Les roches déchirées entre Rilouet et Corn Héré - suite.
Côté terre.
Côté mer. Corn Héré, terreur des marins...
Un troll, tête de varan ?
Le même sur l'autre face. L'île de Keller en arrière-plan.
Corn Héré, paradis... des naufrageurs ?
La cale de Yuzin, protégée du noroît et du vent d'est. (OK, le montage panoramique ne vaut rien ; il faut que je trouve un logiciel plus performant.)
La suite, entre Beg Binigou et le Créac'h, toujours aussi spectaculaire.
Une étrange construction au sommet d'un roc. Ce sont les restes de la cloche sous-marine d'Ouessant. Elle a fonctionné de 1912 à 1919.
Si j'ai bien compris elle émettait un son régulier susceptible d'être entendu et interprété par les bateaux équipés de récepteurs acoustiques, jusqu'à une distance de 5 milles nautiques. Une technologie transitoire, à l'époque où l'on naviguait à l'estime et avant la généralisation des radars.
Le vent donne bien maintenant, et je commence à me tracasser pour mon bivouac. S'agit de trouver un endroit - plat - herbeux - sec - à l'abri du vent du nord-est - à l'écart des chemins. Cahier des charges compliqué. L'emplacement, l'emplacement, l'emplacement. Passé les bâtiments du musée et du phare, je tombe pile sur le coin parfait, au bout même de la pointe du Créac'h. C'est encore un peu tôt, je ne suis pas à mi-chemin du tour, mais compte-tenu des horaires du bateau j'aurai plus de temps demain. Je ne laisse pas passer l'opportunité. Je me pose, bouquine un peu en attendant le soir.
Jour un : 13 km, déniv +500 m. Rapidement il n'y a plus de visiteurs (on est en mars - et en semaine) : je monte la tente.
Puis j'explore les rochers qu'encore une fois une vieille passerelle de béton permet d'atteindre.

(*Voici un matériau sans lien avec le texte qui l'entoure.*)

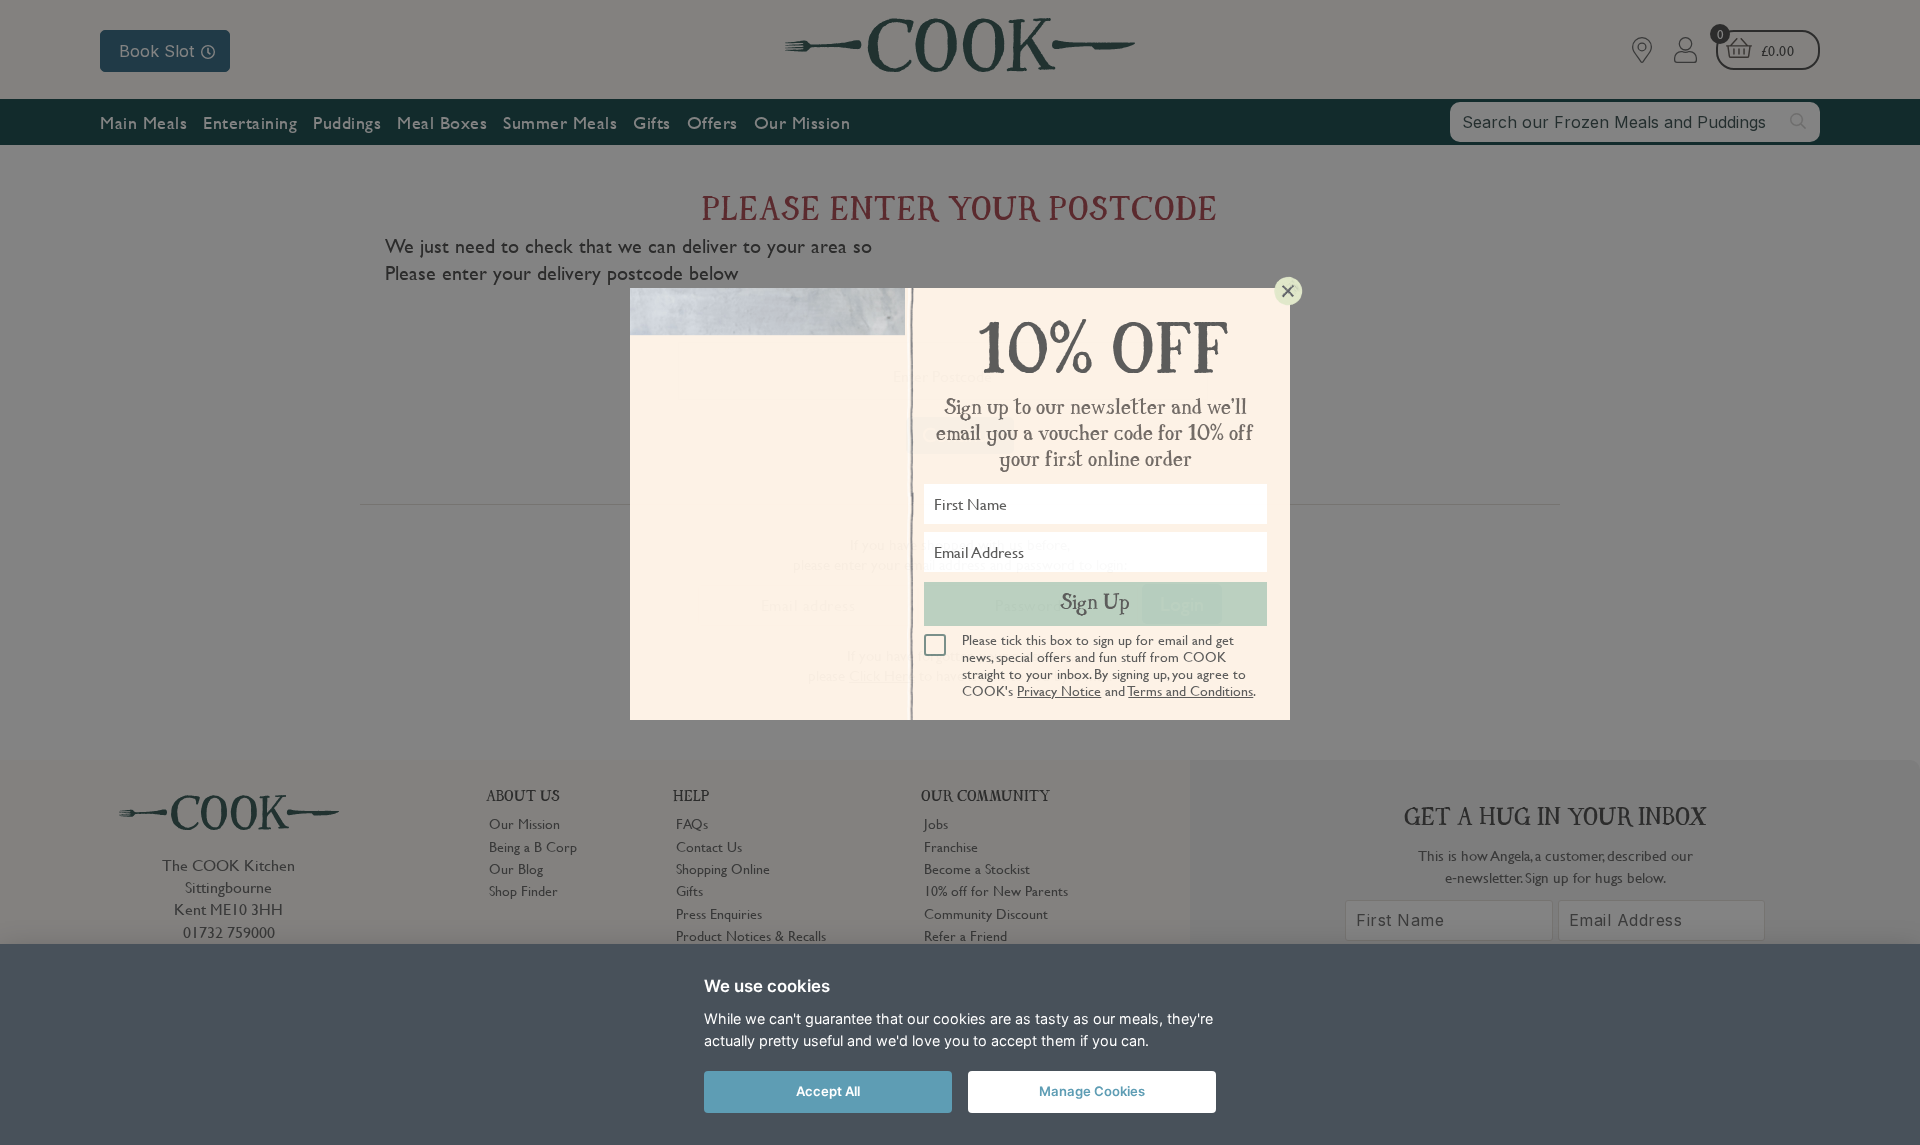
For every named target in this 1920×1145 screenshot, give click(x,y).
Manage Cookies (1092, 1091)
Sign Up (1095, 604)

A l'ouest, la pointe du Pern et le phare du Nividic.
A l'est, le phare du Créac'h. Mon site de bivouac juste sous les rochers de droite.

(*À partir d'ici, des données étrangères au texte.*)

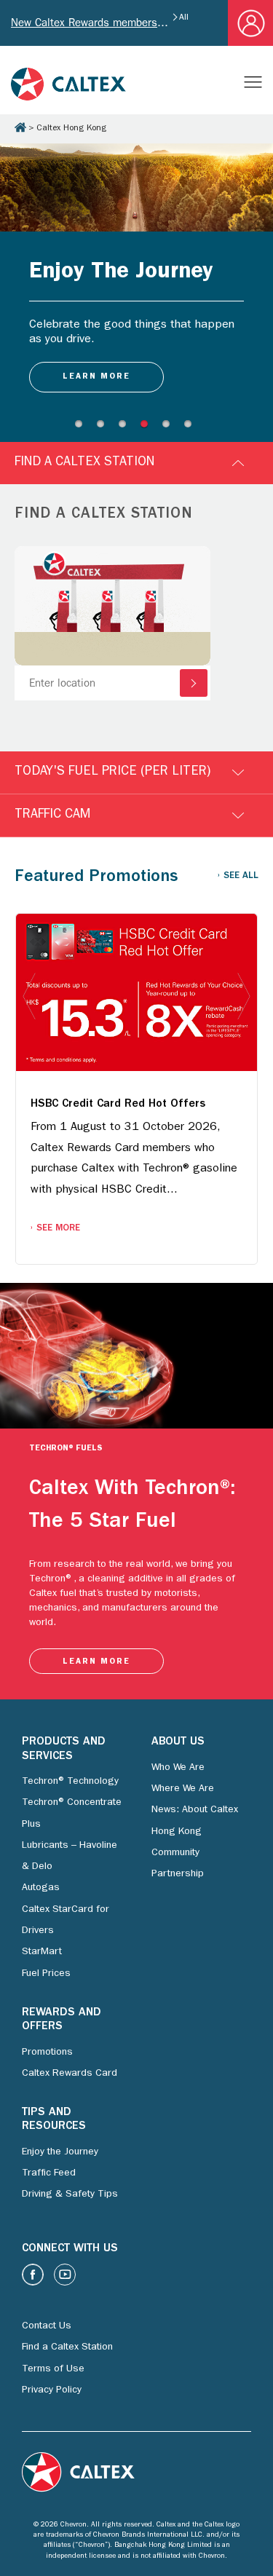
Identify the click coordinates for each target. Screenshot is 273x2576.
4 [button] (148, 427)
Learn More (96, 1662)
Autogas (41, 1888)
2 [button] (104, 427)
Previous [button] (29, 997)
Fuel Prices (46, 1974)
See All (240, 876)
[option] (136, 281)
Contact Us (46, 2326)
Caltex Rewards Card (69, 2074)
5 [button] (169, 427)
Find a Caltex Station (67, 2347)
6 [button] (191, 427)
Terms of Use (53, 2369)
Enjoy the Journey (60, 2152)
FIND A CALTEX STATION (84, 463)
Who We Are (178, 1768)
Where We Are (182, 1789)
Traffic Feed (49, 2173)
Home (20, 127)
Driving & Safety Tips (70, 2194)
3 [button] (126, 427)
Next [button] (244, 997)
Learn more (96, 377)
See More (58, 1228)
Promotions (47, 2052)
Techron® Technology (70, 1782)
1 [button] (82, 427)
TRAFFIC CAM (52, 815)
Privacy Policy (52, 2390)
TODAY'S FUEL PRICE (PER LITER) (112, 772)
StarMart (42, 1952)
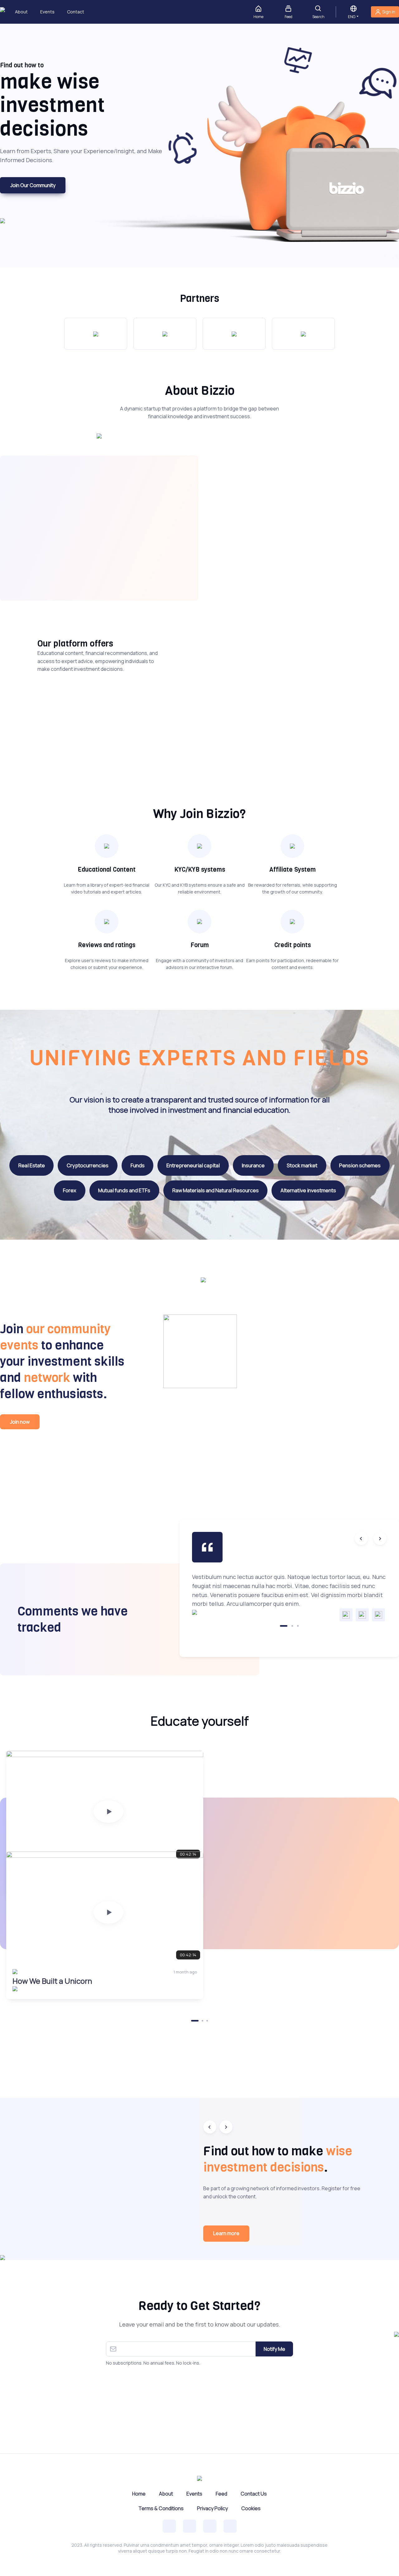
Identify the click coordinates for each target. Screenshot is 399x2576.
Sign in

Gros plan du roc et du phare du Créac'h.
La pollution a bien coloré le coucher du soleil.
Un bien chouette site de bivouac, non ?
Sauf que juste à ce moment, se ramènent une camionnette et deux gars qui déballent puis installent tout un matos, projos, câbles et même groupe électrogène. Arg, qu'est-ce que c'est que ça... Une rave-party à dix mètres de mon bivouac ?? J'interroge les deux manutentionnaires. En fait il s'agit d'une équipe de cinéma qui tourne quelques images sur l'île. Ils me rassurent : ils ont plusieurs sites de tournage cette nuit, ils auront remballé à 22 heures.
Bon... Pas grave. L'obscurité s'installe, le phare du Créac'h - le plus puissant de France - s'allume.
Les projos aussi s'allument. Et le groupe électrogène. Apparemment, ils filment la passerelle et les rochers côté mer. Mais bah, je me couche et m'endors sans difficulté, plus bercé par le bruit du vent et de la mer que par les cinéastes.